And the interesting thing about. is that there were some tremendous, tremendous breakthroughs in terms of how this stuff can be applied in a hostile environments. You see, one of the problems that we have with a lot of our technique, Jason, is that it’s honed in a very forgiving environment. The seminar room, you know, or in some cases the, to the therapy room.
And as, as people who started to use using the works of Ericsson and, and Bandler and all these other guys discovered that what works real well in the seminar room doesn’t work real well in the, in the LA singles bar. And I’m not a big bar person. Um, but there I say applies back to looking at, you know, some of the techniques that it’s gonna work best in this environment, yet here’s the guy coming in extremely stressed about something and are you really gonna look at him and tell him just to go ahead and relax and send that comfort down his body now?
And, and so, you know, you know, to close this loop, I started using conversational hypnosis. I actually, two things happened a while. I was out here, uh, for the first time and going to acupuncture school, I was by myself. There was, I had absolutely no support network out here. So I reached out, made a few friends online, and then, uh, an opportunity came up for, to develop a practice group with a, with an organization that was, was based primarily in New York, known as the, uh, Theistic Sleepwalks.
It was founded by a guy named John Petrocelli. The idea of free practice groups kind of took off. Uh, and before we knew it, there was a group in San Francisco and then, what was his name? I can’t even remember his name. I’ll get it back in a minute. But the guy in, in San Francisco who started to practice the, the, uh, San Francisco Practice Group asked, uh, the guy in New York if, uh, it would be okay to start opening up satellite groups with the same.
and the la the LA branch came up and I was head on the list to start a group because I knew if I didn’t do something, I wouldn’t, you know, it just was one of those things. So I, I created the, uh, LA chapter of Theistic Sleepwalks pretty much within 30 seconds of me raising my hand. The next person to raise their hand was a guy named Richard Clark.

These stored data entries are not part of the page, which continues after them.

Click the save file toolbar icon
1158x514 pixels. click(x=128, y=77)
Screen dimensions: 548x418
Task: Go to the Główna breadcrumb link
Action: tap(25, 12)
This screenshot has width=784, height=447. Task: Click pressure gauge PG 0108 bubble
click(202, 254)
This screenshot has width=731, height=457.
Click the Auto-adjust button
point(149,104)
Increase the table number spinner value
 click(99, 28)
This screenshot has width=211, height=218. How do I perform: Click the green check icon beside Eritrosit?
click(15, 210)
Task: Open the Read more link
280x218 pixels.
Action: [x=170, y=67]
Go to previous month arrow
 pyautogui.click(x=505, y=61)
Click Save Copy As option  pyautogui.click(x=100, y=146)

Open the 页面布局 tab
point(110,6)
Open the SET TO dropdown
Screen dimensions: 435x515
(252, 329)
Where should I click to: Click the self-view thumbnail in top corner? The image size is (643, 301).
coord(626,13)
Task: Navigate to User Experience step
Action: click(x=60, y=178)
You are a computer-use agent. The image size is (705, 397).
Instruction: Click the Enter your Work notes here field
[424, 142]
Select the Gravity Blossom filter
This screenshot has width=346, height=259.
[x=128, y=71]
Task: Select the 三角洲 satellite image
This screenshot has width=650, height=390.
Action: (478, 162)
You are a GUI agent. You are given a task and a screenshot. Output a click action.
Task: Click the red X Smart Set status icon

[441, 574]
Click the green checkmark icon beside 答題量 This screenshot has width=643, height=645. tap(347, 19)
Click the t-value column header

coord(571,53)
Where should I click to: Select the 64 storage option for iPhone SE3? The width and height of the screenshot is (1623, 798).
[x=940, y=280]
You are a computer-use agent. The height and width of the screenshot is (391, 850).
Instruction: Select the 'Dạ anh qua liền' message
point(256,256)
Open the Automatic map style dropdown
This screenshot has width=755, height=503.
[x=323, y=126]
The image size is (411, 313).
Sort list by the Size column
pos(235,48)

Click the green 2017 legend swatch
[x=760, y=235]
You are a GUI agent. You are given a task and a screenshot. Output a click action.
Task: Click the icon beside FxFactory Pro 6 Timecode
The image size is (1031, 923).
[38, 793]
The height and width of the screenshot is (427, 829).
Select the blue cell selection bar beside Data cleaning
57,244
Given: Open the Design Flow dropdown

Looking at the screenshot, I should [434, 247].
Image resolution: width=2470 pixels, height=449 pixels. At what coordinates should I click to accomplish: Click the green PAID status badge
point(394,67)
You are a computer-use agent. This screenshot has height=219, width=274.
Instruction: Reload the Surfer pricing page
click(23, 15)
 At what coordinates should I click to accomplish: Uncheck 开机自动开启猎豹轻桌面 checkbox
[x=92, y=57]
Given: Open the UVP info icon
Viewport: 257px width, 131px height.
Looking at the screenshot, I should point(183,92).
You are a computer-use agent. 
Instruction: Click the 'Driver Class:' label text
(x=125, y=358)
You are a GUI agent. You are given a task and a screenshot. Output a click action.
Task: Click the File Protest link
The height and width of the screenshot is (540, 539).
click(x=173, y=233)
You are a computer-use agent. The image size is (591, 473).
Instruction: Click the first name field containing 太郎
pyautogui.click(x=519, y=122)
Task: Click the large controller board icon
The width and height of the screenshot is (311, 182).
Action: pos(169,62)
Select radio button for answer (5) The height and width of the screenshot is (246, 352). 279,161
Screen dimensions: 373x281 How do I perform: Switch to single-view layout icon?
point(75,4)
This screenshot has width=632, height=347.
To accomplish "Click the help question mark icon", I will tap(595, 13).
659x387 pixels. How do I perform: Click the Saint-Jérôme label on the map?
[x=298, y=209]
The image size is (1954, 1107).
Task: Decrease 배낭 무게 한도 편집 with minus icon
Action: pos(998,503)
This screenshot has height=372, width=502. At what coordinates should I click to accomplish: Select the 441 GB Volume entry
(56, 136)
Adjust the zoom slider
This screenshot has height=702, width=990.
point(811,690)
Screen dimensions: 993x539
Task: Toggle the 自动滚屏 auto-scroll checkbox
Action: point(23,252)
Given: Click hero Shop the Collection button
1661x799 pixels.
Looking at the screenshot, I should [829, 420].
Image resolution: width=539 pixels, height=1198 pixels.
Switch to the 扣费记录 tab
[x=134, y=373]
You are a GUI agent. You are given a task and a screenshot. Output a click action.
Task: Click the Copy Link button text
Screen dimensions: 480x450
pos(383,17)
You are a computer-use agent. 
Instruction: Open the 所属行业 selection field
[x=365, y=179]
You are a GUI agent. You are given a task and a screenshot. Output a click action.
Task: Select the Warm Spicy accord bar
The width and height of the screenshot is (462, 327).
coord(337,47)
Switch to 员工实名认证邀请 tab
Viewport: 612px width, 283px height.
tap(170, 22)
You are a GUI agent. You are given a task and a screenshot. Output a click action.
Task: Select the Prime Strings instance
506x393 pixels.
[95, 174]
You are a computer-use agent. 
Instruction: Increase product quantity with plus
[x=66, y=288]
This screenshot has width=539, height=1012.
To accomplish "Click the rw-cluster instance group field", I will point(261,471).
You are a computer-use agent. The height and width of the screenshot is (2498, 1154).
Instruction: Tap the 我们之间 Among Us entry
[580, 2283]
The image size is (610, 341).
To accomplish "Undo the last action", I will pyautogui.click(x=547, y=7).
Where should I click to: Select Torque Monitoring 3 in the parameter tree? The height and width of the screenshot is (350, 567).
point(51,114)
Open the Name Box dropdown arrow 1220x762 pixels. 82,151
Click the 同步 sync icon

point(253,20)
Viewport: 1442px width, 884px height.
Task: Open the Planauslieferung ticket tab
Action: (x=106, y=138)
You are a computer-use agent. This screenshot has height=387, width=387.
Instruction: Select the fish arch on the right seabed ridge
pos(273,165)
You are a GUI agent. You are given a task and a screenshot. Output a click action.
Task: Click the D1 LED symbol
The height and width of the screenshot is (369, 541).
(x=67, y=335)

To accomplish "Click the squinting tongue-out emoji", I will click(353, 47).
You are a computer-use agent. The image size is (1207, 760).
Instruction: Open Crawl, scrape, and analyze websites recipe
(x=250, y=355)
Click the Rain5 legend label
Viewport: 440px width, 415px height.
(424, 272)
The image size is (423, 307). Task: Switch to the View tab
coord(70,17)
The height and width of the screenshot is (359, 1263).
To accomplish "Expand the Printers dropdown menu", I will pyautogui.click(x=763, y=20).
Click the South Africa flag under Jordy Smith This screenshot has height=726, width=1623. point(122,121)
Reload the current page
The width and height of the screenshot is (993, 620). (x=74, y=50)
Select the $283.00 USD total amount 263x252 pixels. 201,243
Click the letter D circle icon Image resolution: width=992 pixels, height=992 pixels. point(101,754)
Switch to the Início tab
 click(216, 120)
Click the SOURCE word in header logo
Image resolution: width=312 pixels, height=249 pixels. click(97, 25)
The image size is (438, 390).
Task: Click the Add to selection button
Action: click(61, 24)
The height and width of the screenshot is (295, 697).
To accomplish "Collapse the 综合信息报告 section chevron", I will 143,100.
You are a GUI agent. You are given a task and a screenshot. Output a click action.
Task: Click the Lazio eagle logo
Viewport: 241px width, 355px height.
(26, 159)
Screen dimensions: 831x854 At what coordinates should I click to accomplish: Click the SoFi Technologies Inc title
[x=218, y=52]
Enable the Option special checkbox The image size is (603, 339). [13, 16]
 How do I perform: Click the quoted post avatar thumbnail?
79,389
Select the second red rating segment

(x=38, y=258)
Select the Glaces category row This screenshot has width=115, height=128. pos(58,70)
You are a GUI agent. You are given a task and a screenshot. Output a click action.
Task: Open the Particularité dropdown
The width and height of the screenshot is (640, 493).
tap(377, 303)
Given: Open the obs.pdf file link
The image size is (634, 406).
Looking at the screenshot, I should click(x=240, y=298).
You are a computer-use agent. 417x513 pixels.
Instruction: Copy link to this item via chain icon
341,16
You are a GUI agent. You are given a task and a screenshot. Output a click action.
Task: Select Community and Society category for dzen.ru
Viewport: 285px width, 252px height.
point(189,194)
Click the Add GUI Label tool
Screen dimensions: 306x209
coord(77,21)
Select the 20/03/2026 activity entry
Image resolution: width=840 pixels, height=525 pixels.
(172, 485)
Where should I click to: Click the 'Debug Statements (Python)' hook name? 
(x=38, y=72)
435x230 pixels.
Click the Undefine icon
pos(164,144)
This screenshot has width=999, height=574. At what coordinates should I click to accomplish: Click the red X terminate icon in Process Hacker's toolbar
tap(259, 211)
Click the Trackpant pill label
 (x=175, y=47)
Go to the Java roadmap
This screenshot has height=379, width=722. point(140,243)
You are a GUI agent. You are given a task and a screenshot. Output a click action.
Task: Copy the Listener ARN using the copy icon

Mm. And um, and so we kind of communicated and collaborated and, uh, we built our list. And for about 30 days, we just created tremendous, tremendous, uh, buzz about what we were doing. And then we scheduled our first meetup. What meetup wasn’t around them, but that’s pretty much what they are now. And about 12 of us converged on this, uh, student union in Long Beach.
And the first four people to show up were myself, uh, Richard Clark, Scott Salmon, and Richard Rumble . And that was the beginning, uh, Thomas Greenhouse, who, uh, later left the, the program was also one of the people to show up. But, uh, But that was the beginning of an era that really started to turn people on into what, what could we could do as a community.
Now we know the, and, and, and the Sleep Walkers program went on for about two thou, uh, from 2001 or two. 2002 I think is where we started, uh, to about 2005 when I moved to San Francisco. I would say San Diego rather, you know, things kind of went on their way side. You know, Richard and, and Scott went in their own directions.
I went, you know, obviously south, uh, Richard’s still floating around. We see him at hypno thoughts all the time. But what you see now is hypno thoughts live in Vegas. What you see is hypno thoughts. Uh, the social media network came from this idea of people getting together to roll up their, their sleeves, do the drills, and get the skills without an agenda other than to practice and get better without promoting an organization or without trying to sell a training or to sell a product.
It was all about contribution. It was all about just people having a good time learning stuff. And we didn’t care if you had 20 years of hypnosis or NLP experience, or 20 minutes. All we cared about was that you had a sincere desire to learn, uh, to roll up your sleeves due to drills and get the skills.
And that was what we did. We, we put out some powerful, powerful people who never got a certificate because that wasn’t what it was about. It was about competency. It was about fun, and all applications were allowed. And that was the best part because, uh, when you’re building a community like that, you’re gonna get all kinds of questions and you’re gonna have to figure out an answer and then practice and test it to see if it works.
So out of those, you know, four or five years came a tremendous amount of growth, both for the people who were running it, like, you know, Scott and myself, and, uh, Richard and everybody else, but also for the people who attended. And so what happened, you had, you started to have a tremendous amount of cross-pollination between all of these different applications.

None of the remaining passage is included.